Department of English

Fern Johnson 

Fern Johnson

Professor of English

Department of English
Clark University
Worcester, MA 01610-1477

office phone: 508-793-7151
email: fjohnson@clarku.edu


B.A., University of Minnesota, 1968
M.A., Northwestern University, 1969
Ph.D., University of Minnesota, 1974.

Brief Biography

Professor Johnson is a sociolinguist specializing in the study of gender, race, and ethnicity in discourse.  Her teaching and research center on the relationship of cultural systems to language-in-use, especially ideological codes in discourse and language policy issues.  She has written on topics including women’s discourse and culture, cultural models for understanding language diversity, bilingual education policy, and language in advertising.  Her new book, Imaging in Advertising, focuses on discourse codes in advertising as these relate to ideology and cultural practice.  In 2000, she published Speaking Culturally, which examines the cultural foundations of language diversity in the U.S.  She is on the editorial boards for two journals:  Women and Language and The Howard Journal of Communications.  She teaches courses on language and culture in the U.S., language policy issues, and gender and discourse.

Current Research and Teaching

As a scholar specializing in the study of race, ethnicity, and gender in discourse, I pay attention to many aspects of language in everyday life.  Conversations, public speeches, advertising, television programs, and news reports all contain complex cultural discourse codes.  I am especially interested in the role of discourse in shaping ideology and notions of "reality."  Everyday discourse--drawn from sources such as conversation, ads from magazines and the Internet, billboards, television programs, political speeches, and news stories--find their way into both my scholarship and my teaching.  Teaching and my interaction with students play key roles in developing projects that I pursue.  I build many ideas with students, probe new directions while developing course materials, and enjoy exploring ideas with students engaged in projects and theses.  The core ideas in my new book, Images in Advertising: Verbal and Visual Codes of Commerce, began with class lectures and discussion and then progressed as I worked with students to develop their projects.  Teaching is for me inseparable from scholarship, and students--undergraduate and graduate alike--constitute a significant part of my itellectual community.
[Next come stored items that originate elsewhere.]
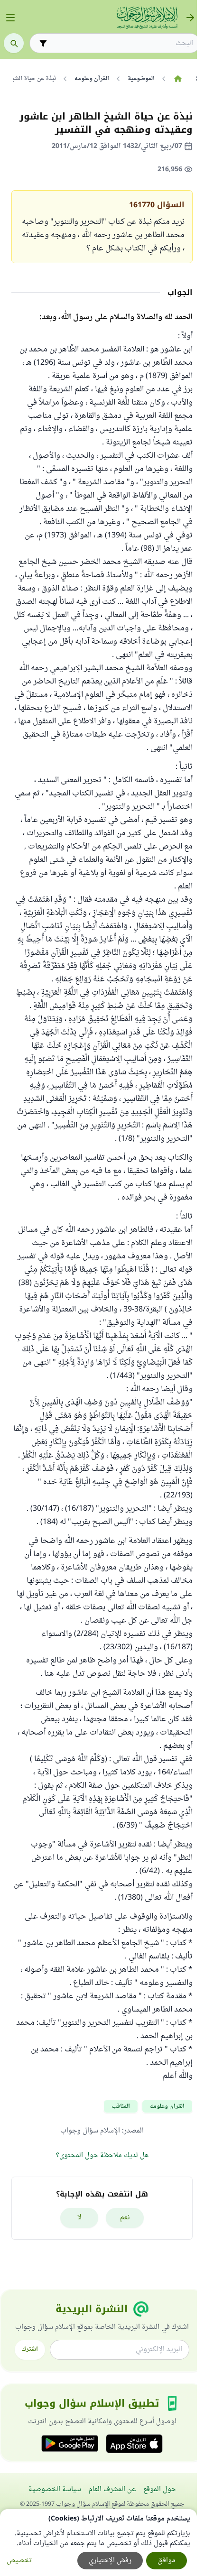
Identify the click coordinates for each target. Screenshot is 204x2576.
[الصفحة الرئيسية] (177, 78)
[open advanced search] (43, 43)
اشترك (30, 2349)
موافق (167, 2560)
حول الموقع (159, 2489)
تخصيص (19, 2561)
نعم (125, 2217)
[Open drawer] (10, 17)
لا (79, 2217)
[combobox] (121, 43)
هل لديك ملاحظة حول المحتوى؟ (102, 2155)
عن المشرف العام (112, 2489)
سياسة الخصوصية (54, 2489)
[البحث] (14, 43)
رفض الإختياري (110, 2560)
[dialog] (98, 2542)
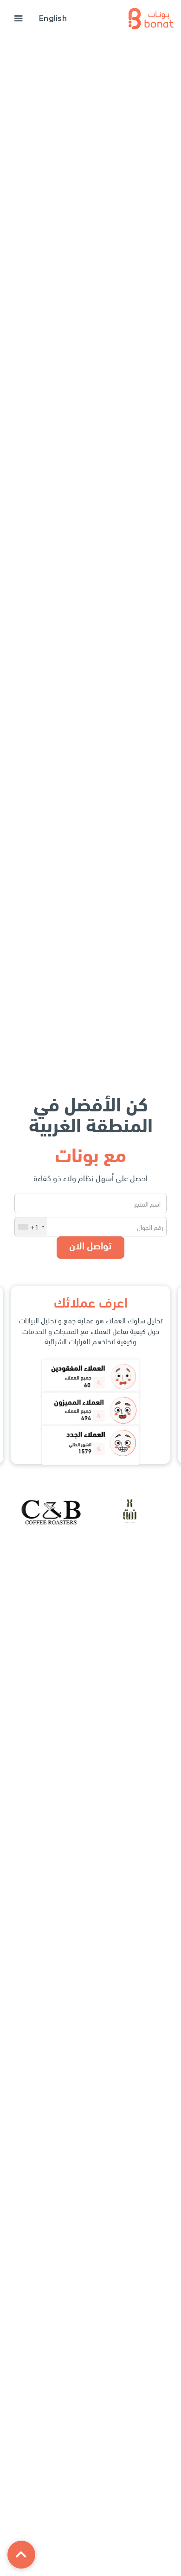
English (53, 18)
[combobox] (31, 1226)
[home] (151, 18)
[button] (18, 18)
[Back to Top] (21, 2555)
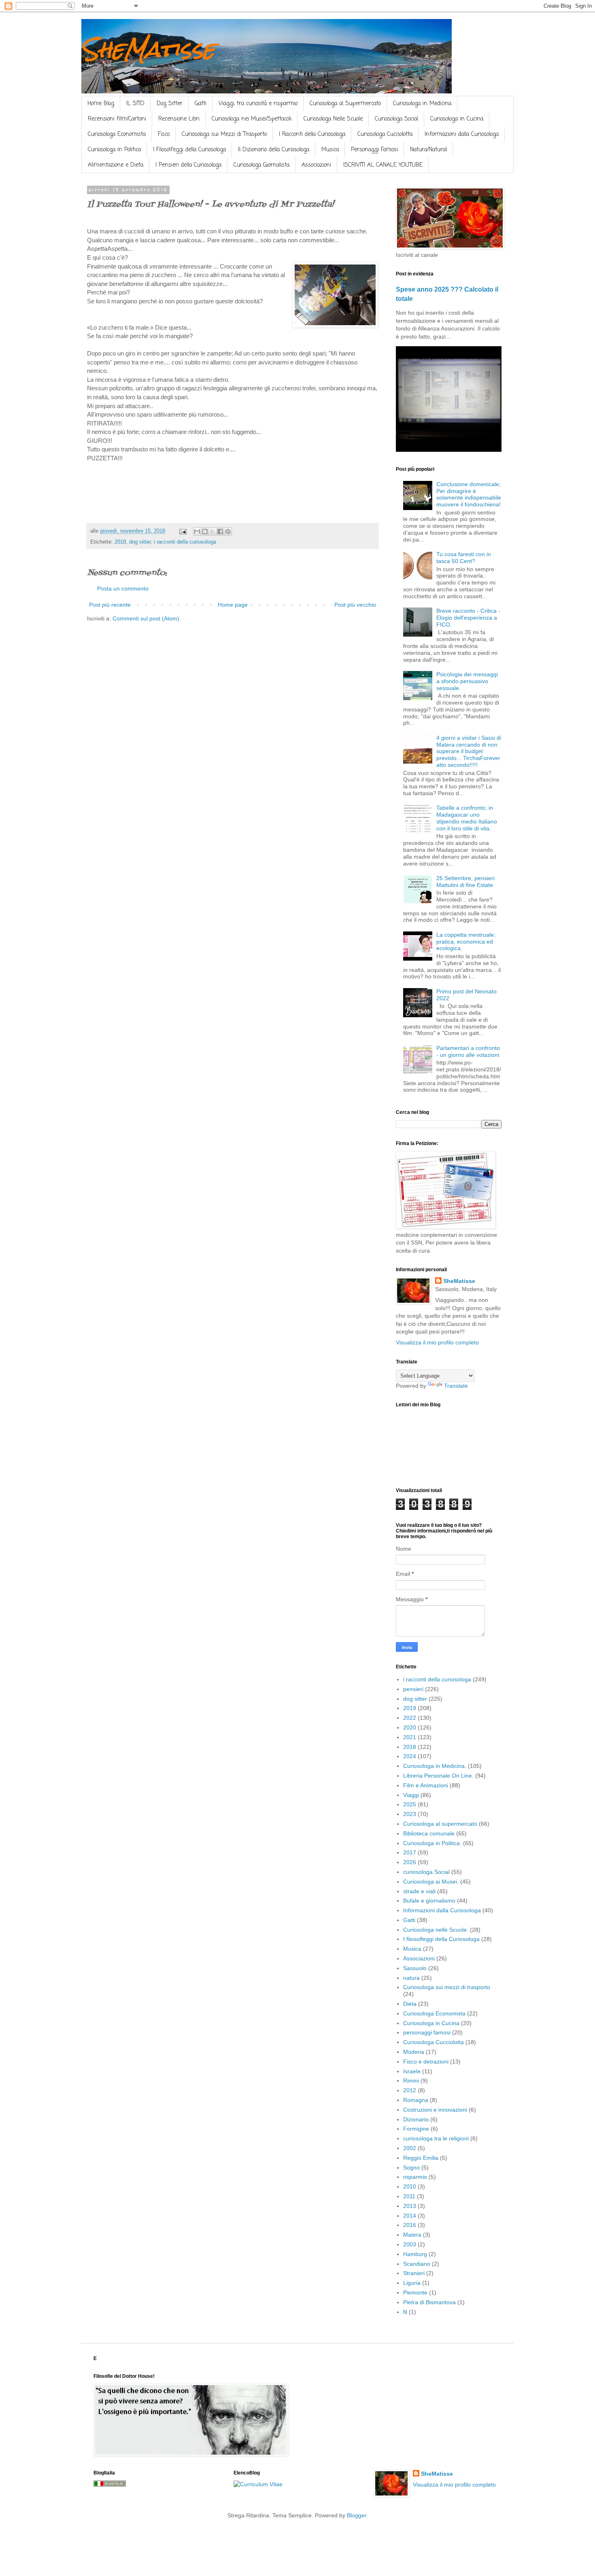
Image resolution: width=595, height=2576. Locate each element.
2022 (409, 1718)
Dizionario (416, 2119)
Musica (330, 150)
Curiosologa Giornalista (261, 165)
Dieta (409, 2003)
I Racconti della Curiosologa (312, 134)
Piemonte (415, 2292)
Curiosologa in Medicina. (434, 1766)
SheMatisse (148, 49)
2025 (409, 1804)
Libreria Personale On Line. (438, 1775)
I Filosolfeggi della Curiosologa (189, 150)
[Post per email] (182, 531)
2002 (409, 2148)
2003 (409, 2244)
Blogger (356, 2515)
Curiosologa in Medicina (422, 103)
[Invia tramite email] (197, 531)
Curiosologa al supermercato (440, 1823)
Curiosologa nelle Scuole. (435, 1929)
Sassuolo (415, 1968)
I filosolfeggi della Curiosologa (441, 1939)
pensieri (413, 1689)
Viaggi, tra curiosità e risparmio (258, 103)
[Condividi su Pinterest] (228, 531)
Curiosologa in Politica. (432, 1843)
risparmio (415, 2177)
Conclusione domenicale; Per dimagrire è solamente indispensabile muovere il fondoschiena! (468, 494)
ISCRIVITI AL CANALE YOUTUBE (383, 165)
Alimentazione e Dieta (115, 165)
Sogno (411, 2167)
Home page (233, 604)
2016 (409, 2225)
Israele (412, 2071)
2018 (120, 542)
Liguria (412, 2283)
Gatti (200, 103)
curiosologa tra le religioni (436, 2138)
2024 (409, 1756)
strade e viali (419, 1891)
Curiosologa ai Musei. (431, 1881)
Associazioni (316, 165)
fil (405, 2312)
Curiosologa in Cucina (456, 119)
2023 (409, 1814)
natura (411, 1978)
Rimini (411, 2080)
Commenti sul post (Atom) (146, 618)
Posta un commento (123, 588)
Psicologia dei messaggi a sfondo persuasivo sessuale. (467, 681)
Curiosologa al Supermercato (345, 103)
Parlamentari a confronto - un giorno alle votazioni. (468, 1051)
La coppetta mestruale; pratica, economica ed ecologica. (465, 941)
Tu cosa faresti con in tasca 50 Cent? (463, 557)
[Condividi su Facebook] (220, 531)
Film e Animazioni (425, 1785)
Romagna (415, 2100)
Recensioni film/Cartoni (117, 119)
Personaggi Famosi (374, 150)
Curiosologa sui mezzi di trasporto (446, 1987)
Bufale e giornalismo (429, 1900)
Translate (456, 1385)
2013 (409, 2206)
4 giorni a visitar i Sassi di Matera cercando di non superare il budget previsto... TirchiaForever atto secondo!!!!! (468, 751)
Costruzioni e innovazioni (435, 2109)
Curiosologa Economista (117, 134)
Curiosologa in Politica (114, 150)
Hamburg (415, 2254)
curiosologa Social (426, 1872)
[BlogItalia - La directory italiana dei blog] (110, 2484)
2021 (409, 1737)
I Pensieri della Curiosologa (188, 165)
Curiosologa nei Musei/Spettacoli (251, 119)
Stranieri (414, 2273)
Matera (412, 2234)
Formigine (416, 2128)
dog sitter (140, 542)
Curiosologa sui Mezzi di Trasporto (224, 134)
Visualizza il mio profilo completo (437, 1342)
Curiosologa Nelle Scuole (333, 119)
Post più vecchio (355, 604)
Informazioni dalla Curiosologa (462, 134)
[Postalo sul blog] (205, 531)
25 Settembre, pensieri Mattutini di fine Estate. (465, 881)
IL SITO (135, 103)
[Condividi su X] (212, 531)
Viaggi (411, 1795)
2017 (409, 1852)
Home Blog (100, 103)
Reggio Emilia (420, 2158)
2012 (409, 2090)
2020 (409, 1727)
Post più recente (110, 604)
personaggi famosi (426, 2032)
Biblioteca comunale (429, 1833)
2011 (409, 2196)
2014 (409, 2215)
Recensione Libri (179, 119)
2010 (409, 2186)
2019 (409, 1708)
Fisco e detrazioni (425, 2061)
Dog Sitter (170, 103)
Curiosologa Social (396, 119)
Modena (413, 2052)
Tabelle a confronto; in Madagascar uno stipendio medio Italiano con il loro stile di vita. (466, 817)
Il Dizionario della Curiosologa (273, 150)
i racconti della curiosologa (185, 542)
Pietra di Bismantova (429, 2302)
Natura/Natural (428, 150)
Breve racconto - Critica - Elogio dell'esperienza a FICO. (468, 617)
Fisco (164, 134)
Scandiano (416, 2264)
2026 (409, 1862)
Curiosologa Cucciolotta (384, 134)
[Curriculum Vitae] (258, 2484)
I teach a range of courses that explore issues of language, identity, and culture. At the first-year level, I offer "American Talk" (Eng 114). My signature undergraduate course is "Language and Culture in the U.S." (Eng 215), which is a tour of the complexity of ancestry, languages, and cultural hybridity. I teach mid-level seminars on "Cultural Discourses of Advertising" (Eng 252), which uses various types of sociolinguistic analysis to understand the role of advertising in circulating cultural codes of meaning; and "Language at Issue" (Eng 257/357), which looks at language policy debates. My advanced research seminar on "Gender and Discourse" (Eng 295/395) is devoted to exploring a range of theories and research methodologies that are brought to bear on questions related to the entanglements of gender and discourse in complex cultural contexts. Many of my offerings are cross-listed with the Communication and Culture Program, and I also participate in the Women's Studies Program.

Selected  Recent Publications

 Imaging in Advertising: Verbal and Visual Codes of Commerce  

2008:  Imaging in Advertising:  Verbal and Visual Codes of Commerce.  New York:  Routledge.

Speaking Culturally: Language Diversity in the United States 

2000:  Speaking Culturally:  Language Diversity in the United States.  Thousand Oakes, CA:  Sage Publications.

2006:  Section Editor, SAGE Handbook of Gender and Communication, B. J. Dow & J. T. Wood (Eds.).  Thousand Oaks, CA:  Sage Publications.  Introductory essay, "Culture as Con-text for Gender and Communication" (pp.371-378) for section focused on Gender and Communication in Intercultural and Global Contexts.

2006:  "Transgressing gender in discourses across cultures."  In B. J. Dow & J. T. Wood (Eds.), SAGE Handbook of Gender and Communication (pp.415-431).  Thousand Oaks, CA:  Sage Publications.